Ему действительно хотелось понять, что же это такое – жизнь, и он дальше больше непритворно алкал и жаждал. Он был, как утвердился он позднее, нищим духом, он словно бы задыхался без неподаваемого откуда-то кислорода, а царствовавший на обозримом пространстве «естественнонаучный позитивизм» вышел у него из доверия, подобно тому, как в частушке 50-х вышел из него основатель их города тов. Берия.
Отработав по распределению три года в районе, где наслучалось всякого и промеж всяким случилось и раскаянье в плохо ученной анатомии, он, дабы поправить дело и оглядеться, подал документы в ординатуру.
Клиника базировалась в областной больнице. Пройдя наскоро хирургические ее отделения, он обосновался в гнойном, отчасти почти смешном простодыростью своей асам артистического скальпеля.

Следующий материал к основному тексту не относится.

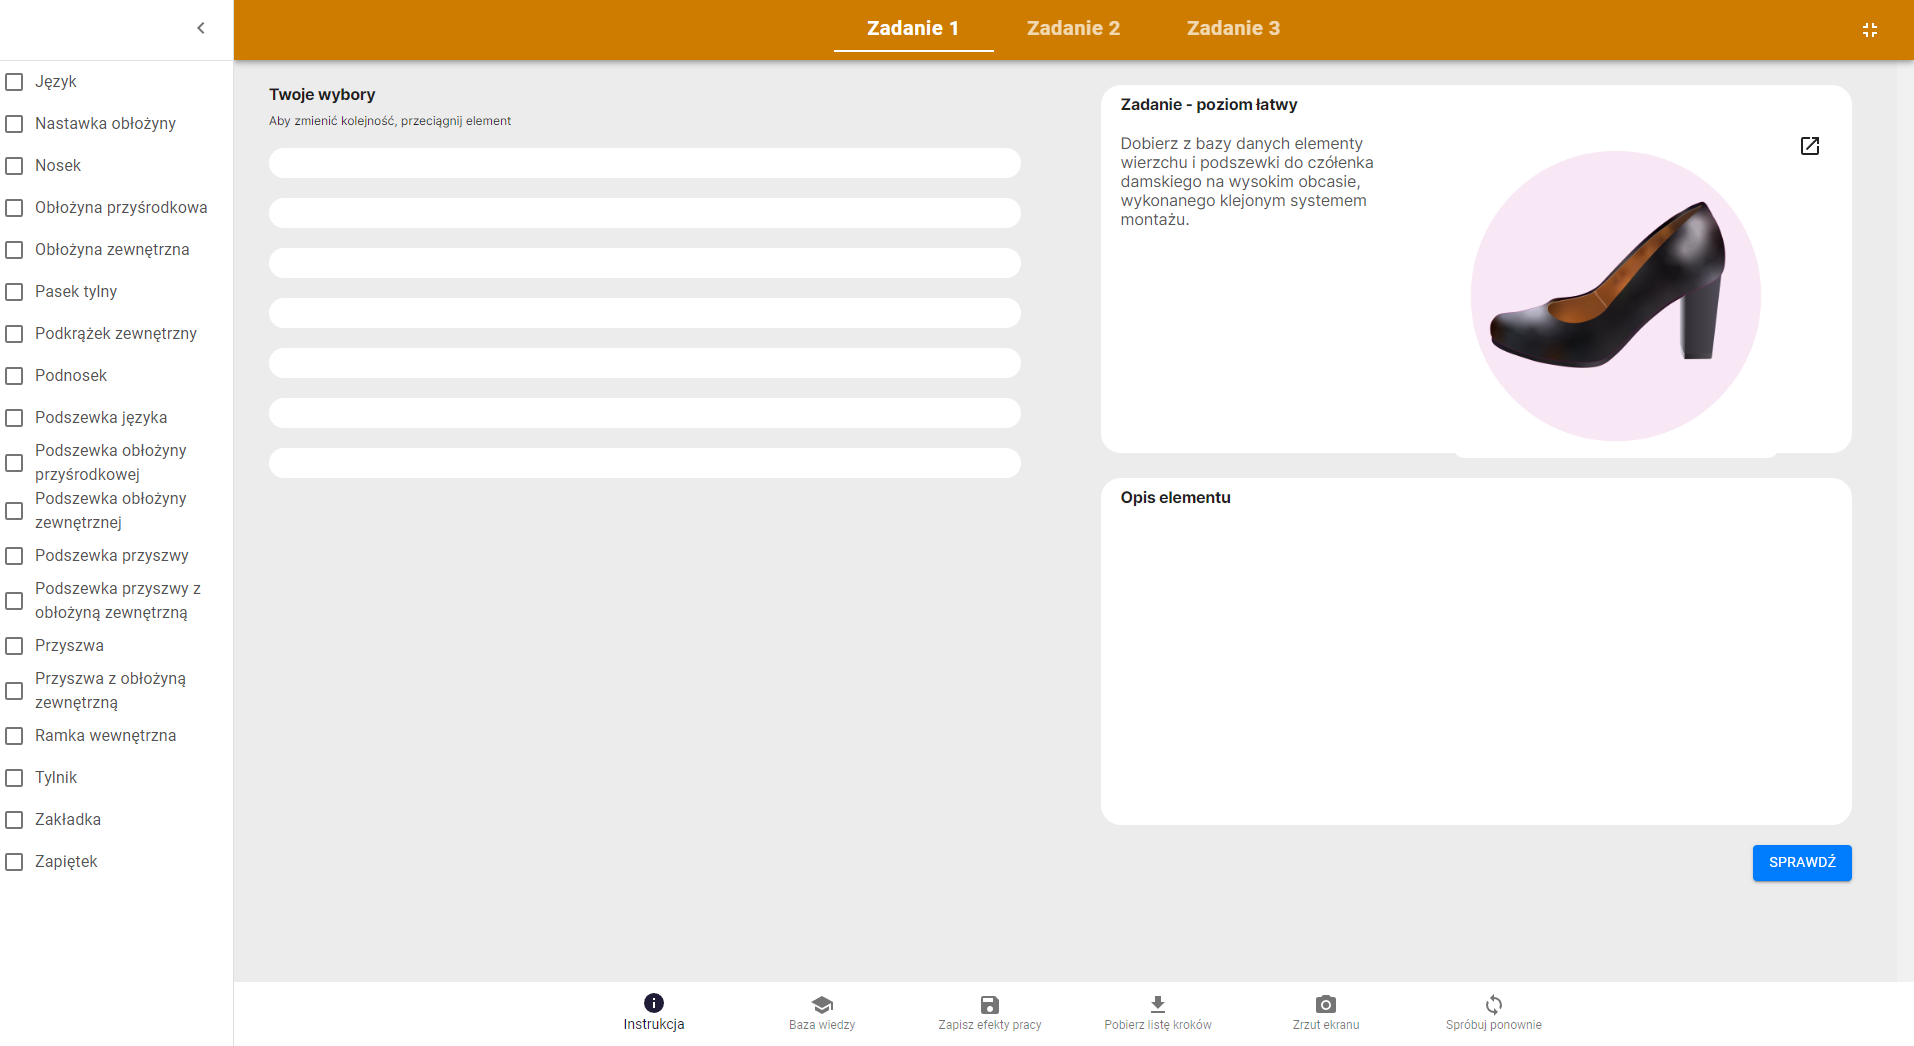Enable the Obłożyna zewnętrzna checkbox

tap(15, 250)
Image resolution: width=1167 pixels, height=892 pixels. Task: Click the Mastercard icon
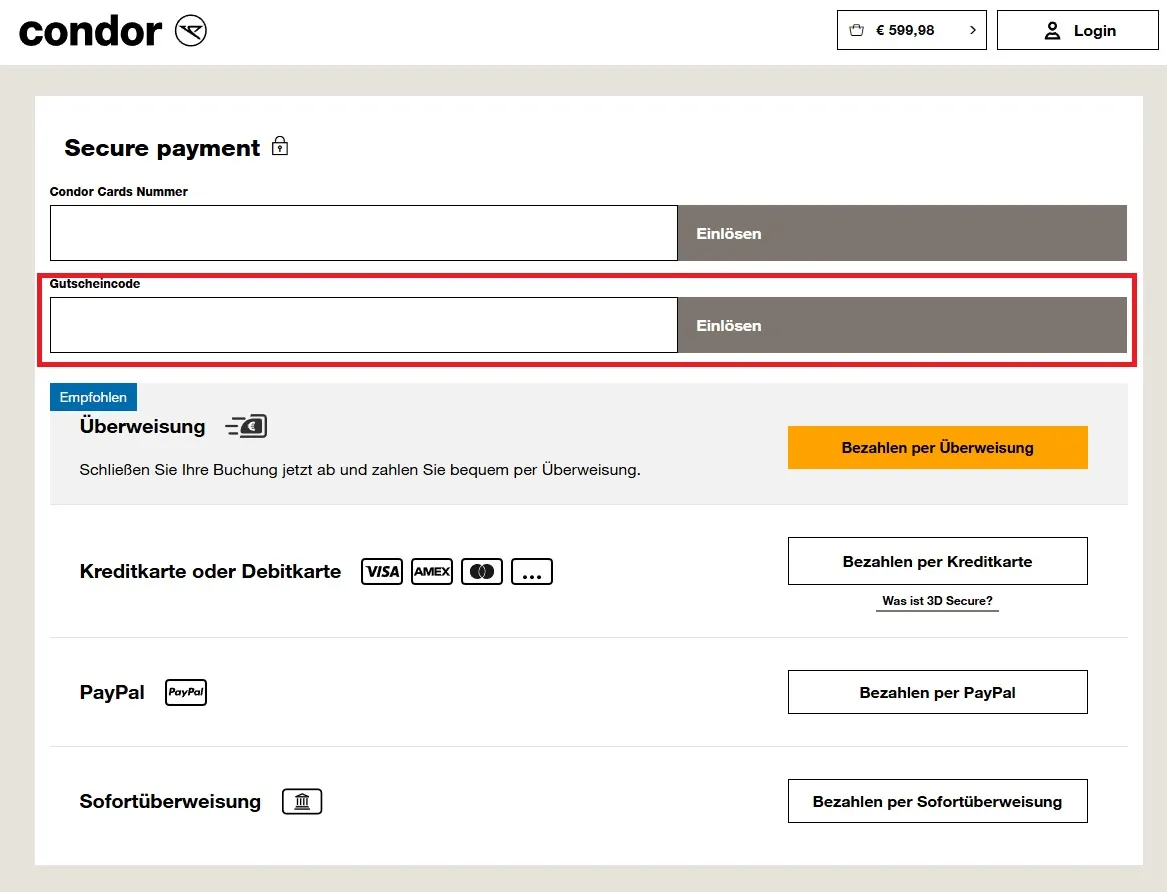(x=481, y=571)
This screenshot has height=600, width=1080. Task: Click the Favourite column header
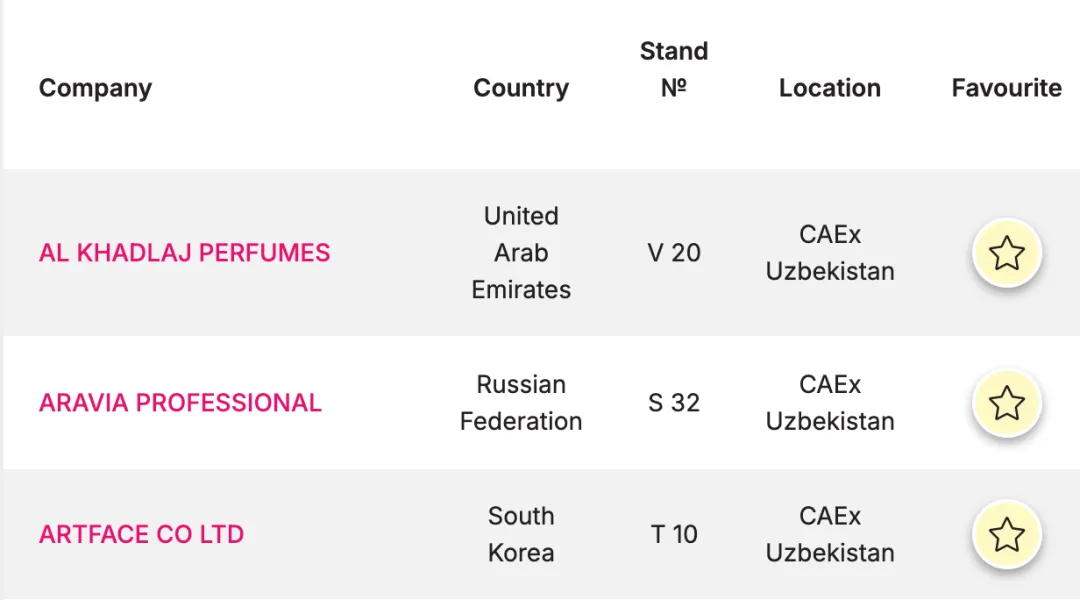tap(1006, 88)
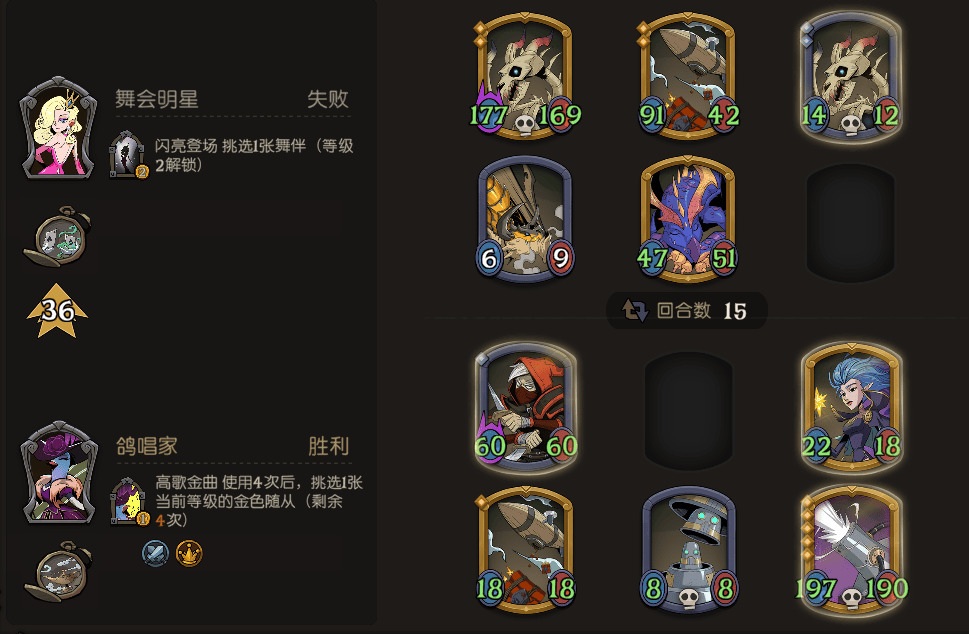Click the star badge showing 36
Screen dimensions: 969x634
[57, 311]
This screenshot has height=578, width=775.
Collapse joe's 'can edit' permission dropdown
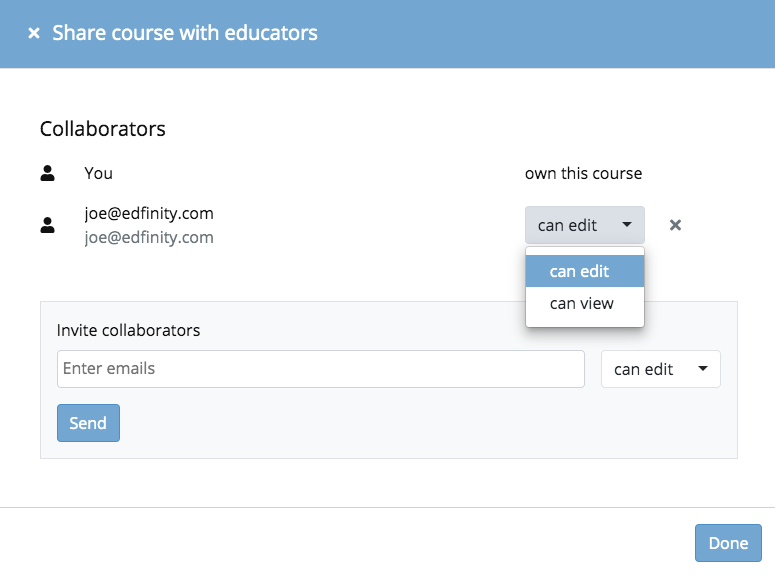pos(585,225)
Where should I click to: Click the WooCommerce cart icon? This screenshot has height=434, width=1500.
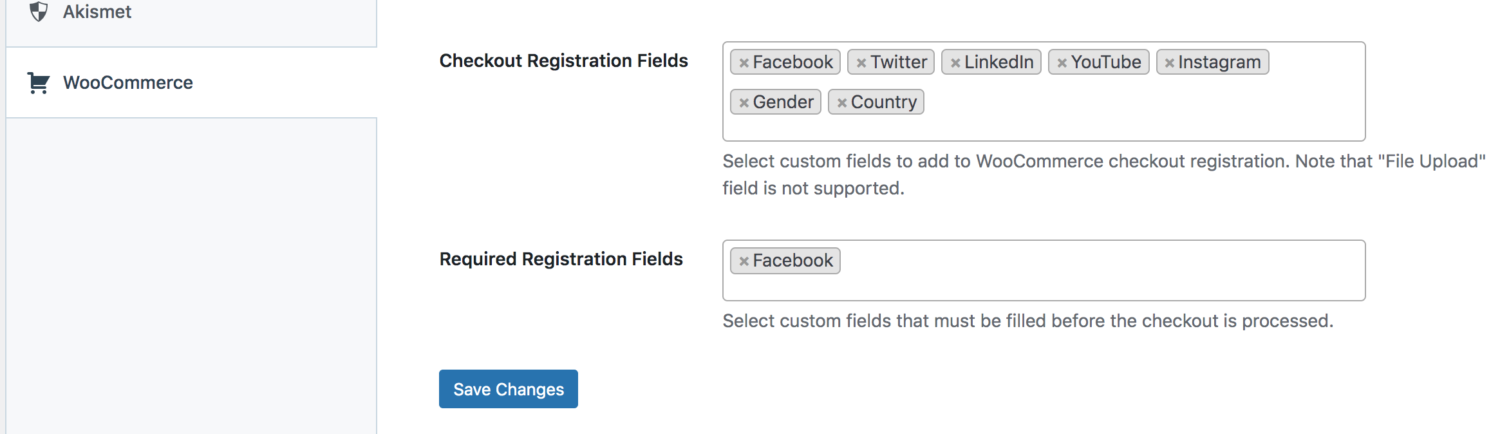[x=38, y=83]
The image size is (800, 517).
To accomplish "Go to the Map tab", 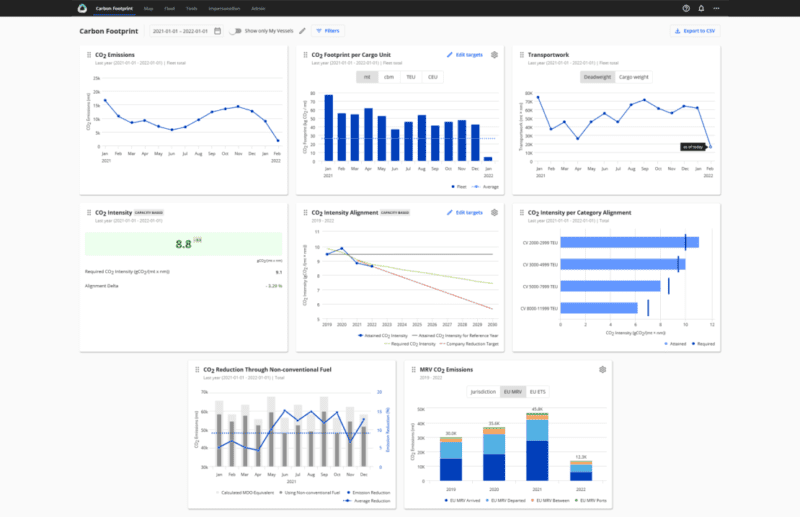I will [148, 8].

Это был коллектор, отстойник, куда сплавляли труднолечимых и запущенных больных со всей громадной Я-й области.
Заведующий, чистая душа, был с Плохием одного росту и пару десятков лет – по легенде – писал диссертацию по кишечным свищам.
Он научил Плохия всерьез работать в перевязочной; одна только «очистка» поля вокруг раны обычным бензином стоила всех свеч.
Как-то в переходе между лечебными корпусами Вадим Мефодьевич столкнулся с их молодым, возглавляющим клинику профессором.
Пожимая Плохию руку, тот легонько оттянул его за нее в сторонку: «Поговорить!»
– Мы ведь с вами не гении, Вадим Мефодьевич, – не убирая с лица улыбки, сказал профессор. – Мы обыкновенные люди!
Плохий молчал.
Профессор, фамилия его была Малев, а имя Георгий Иванович, похвалил клинического ординатора за посещение морга, посетовал, что за жутким дефицитом времени сам он тут, увы, пас, хоть нынче и не принято, и т. д.